Ofreció sus disculpas por un accionar incorrecto contra Messi en el encuentro entre Polonia y Argentina. Un modelo que debemos imitar.

Cuando se aproximaba el final del partido en un momento se enfrentaron cara cara Lionel Messi y Robert Lewandoski. El argentino intento realizar su clásica gambeta y el polaco interpuso el cuerpo. Aunque el balón seguía en poder del futbolista de Argentina, quien nuevamente intentó superar la marca de su oponente. Ahí fue cuando el delantero polaco de nuevo interpuso su cuerpo utilizando los brazos y desplazando al jugador argentino, cometiendo así, una infracción que el árbitro sancionó. Fue un juego brusco y hubo una infracción que fue penalizada. Tomando conciencia de la situación, el jugador polaco se acercó al argentino ofreciéndole una disculpa visible a través de sus ademanes. A lo cual Messi reaccionó con un gesto de molestia y sin mirar a la cara a su oponente, sino por el contrario enfocando su atención en otro punto del estadio.

Era visible su fastidio y tal vez desde el punto de vista humano comprensible, ya que un delantero de su talla muchas veces recibe infracciones y, muchas de estas, son violentas y otras tantas manifiestan brusquedad y malos tratos que podrían evitarse.

Qatar 2022 | El gesto notorio de Lewandoski
La infracción de Lewndoski.

Pero, en esta ocasión se enfrentó a un oponente que reconoció su error, admitió su falta y trató de resarcirse, por lo menos, ofreciendo una disculpa que el jugador argentino se negó a aceptar, demostrándolo con sus gestos y ademanes.

Por qué destacar el gesto de Robert Lewandoski

Finalizado el encuentro, el seleccionado argentino había vencido y obtenido así, su pase a octavos de final en el mundial de Qatar 2022. Como gesto de camaradería, suelen intercambiar saludos ambos contrincantes enfrentados en un partido de fútbol. Y esto permitió que nuevamente el jugador polaco Robert Lewandoski se cruzara con Lionel Messi.      Nuevamente, el polaco ofreció sus disculpas, se acercó a conversar, se tomó su tiempo y evidentemente trató de dejar clara su postura, reconocer su error y tratar de resarcirse en esta situación donde su accionar futbolístico no estuvo bien. Si bien, no fue una falta violenta, sino brusca, el jugador demostró la grandeza que deben tener los deportistas, particularmente los que tienen cierta fama. Dejó una lección valiosísima para jóvenes y adultos, pero principalmente para los primeros, que están creciendo en una sociedad donde se prioriza el Yo, y se descuida el trato que damos al prójimo.

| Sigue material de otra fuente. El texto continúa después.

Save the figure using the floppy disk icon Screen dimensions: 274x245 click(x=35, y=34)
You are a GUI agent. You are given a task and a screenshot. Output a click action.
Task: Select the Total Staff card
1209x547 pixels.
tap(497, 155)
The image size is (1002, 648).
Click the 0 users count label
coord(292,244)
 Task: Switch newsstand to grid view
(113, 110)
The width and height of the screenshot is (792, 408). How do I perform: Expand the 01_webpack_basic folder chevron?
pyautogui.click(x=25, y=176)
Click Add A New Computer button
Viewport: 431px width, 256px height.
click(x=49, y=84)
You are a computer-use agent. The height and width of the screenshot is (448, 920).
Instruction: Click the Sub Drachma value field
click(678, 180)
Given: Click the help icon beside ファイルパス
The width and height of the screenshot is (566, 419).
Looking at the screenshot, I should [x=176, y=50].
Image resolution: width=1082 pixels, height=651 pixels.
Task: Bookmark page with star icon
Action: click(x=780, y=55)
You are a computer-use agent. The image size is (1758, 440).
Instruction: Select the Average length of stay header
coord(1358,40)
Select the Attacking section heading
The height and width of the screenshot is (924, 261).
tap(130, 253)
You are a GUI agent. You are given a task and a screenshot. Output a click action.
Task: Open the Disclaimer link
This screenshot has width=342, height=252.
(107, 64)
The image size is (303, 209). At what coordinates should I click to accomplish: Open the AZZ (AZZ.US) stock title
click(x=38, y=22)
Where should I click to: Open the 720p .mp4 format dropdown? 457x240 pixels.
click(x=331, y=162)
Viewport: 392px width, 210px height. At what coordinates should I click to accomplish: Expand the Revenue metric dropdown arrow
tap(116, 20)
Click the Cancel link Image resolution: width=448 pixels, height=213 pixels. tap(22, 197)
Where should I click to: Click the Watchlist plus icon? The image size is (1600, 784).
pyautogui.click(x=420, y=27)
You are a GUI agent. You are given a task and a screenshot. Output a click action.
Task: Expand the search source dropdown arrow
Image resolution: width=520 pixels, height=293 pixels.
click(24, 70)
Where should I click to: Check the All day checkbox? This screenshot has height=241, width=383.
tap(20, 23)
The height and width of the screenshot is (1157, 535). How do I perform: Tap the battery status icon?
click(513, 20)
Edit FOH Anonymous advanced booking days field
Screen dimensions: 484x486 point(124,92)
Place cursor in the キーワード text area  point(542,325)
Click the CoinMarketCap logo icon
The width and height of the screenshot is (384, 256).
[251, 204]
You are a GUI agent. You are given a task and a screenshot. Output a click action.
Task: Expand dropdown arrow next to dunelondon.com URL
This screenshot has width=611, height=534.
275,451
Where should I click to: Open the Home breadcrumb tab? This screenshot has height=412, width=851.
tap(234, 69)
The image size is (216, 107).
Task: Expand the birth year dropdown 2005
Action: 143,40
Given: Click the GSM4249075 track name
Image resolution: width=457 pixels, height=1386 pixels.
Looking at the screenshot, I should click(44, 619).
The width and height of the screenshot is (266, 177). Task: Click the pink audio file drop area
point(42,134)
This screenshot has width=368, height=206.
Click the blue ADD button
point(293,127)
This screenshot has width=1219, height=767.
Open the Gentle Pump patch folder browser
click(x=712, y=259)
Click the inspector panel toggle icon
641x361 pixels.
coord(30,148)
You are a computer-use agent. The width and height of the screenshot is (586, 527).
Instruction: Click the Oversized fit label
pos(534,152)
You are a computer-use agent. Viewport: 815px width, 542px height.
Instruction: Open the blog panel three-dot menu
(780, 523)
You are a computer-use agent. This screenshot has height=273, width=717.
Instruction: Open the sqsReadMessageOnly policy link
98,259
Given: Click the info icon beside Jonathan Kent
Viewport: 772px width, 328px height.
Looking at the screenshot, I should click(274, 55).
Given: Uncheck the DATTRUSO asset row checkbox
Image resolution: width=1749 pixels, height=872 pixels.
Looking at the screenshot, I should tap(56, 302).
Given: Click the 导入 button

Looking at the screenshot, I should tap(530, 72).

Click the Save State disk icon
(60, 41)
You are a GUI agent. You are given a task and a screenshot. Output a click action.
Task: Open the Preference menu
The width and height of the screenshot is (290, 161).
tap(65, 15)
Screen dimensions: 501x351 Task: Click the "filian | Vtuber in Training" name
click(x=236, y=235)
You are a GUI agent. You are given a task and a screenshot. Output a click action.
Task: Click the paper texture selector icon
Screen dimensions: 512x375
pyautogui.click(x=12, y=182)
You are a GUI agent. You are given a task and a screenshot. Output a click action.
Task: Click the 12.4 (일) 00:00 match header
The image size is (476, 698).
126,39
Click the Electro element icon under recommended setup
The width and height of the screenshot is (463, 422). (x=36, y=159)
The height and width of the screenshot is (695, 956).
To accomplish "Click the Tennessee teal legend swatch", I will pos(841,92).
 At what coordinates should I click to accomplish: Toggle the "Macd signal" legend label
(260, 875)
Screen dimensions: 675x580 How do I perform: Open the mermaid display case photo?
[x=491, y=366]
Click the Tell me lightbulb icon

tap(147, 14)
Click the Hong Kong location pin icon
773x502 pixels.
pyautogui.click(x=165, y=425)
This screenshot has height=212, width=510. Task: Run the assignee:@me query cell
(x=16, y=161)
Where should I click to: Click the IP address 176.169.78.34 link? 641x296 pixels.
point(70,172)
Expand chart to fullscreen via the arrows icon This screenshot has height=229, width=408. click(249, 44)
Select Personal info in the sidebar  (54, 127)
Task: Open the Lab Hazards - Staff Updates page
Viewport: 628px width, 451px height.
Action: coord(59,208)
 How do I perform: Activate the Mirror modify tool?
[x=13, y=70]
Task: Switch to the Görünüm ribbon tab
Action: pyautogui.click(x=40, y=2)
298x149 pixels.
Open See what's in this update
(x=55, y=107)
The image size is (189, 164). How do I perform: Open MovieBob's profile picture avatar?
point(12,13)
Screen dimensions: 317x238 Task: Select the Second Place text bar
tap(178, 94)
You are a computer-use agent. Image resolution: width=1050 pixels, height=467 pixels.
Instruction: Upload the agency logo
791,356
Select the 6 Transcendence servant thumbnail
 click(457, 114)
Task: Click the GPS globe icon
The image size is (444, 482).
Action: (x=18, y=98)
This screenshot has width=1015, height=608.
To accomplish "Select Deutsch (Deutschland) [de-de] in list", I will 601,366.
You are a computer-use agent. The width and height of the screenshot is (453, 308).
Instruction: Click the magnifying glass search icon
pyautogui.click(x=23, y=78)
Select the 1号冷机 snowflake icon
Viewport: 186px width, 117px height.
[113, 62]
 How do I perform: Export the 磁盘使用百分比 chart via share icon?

Muchos jóvenes vieron una actitud excelente de un deportista reconocido, admirado y que con su accionar para bien o para mal deja un modelo a seguir para muchos admiradores que tienden a imitarlo. Pero, esto afecta particularmente a los jóvenes que están pendientes de lo que hacen los adultos, más, si estos son vistos a través de la pantalla de un televisor o en un estadio repleto de público.

Qatar 2022 | El gesto notorio de Lewandoski
Las disculpas inmediatas.

En general, se vio a los jugadores de Polonia con una sonrisa, tratando de saludar a los victoriosos argentinos. No hay duda, de que en su interior debe haber morado cierta tristeza por haber perdido un partido importante dentro del máximo torneo de fútbol mundial. Pero, sus gestos generales reflejan la importancia de la camaradería, la cordialidad, el respeto por el otro y también, el no olvidar que se trata simplemente de un espectáculo deportivo, de una contienda de estrategias y capacidades físicas y mentales que deberían ennoblecer la disciplina.

Muchas veces, a través de los medios de comunicación se destaca consciente o inconscientemente la soberbia, la indisciplina, hasta la falta de respeto y se habla de estas cualidades con cierto asombro y, hasta aprobación.

Lo que hizo este deportista de Polonia nos deja algo en que reflexionar, cómo somos culturalmente, qué podemos aprender de los demás, que, en algo, siempre puede que nos superen. También, nos pone a pensar en qué valores les estamos transmitiendo a nuestros jóvenes.

Se habla mucho de no incitar al odio, pero se destaca poco a quienes nos dejan una conducta ejemplar.

Por eso, es digno de destacar la nobleza de un deportista qué busca una y otra vez ser disculpado por su oponente, al haberlo molestado o golpeado mientras disputaban un encuentro deportivo.

Por eso, para los observadores conscientes no tenemos otra cosa que decir: “Muchas gracias, Robert Lewandoski. Gracias por poner un modelo digno de imitar”.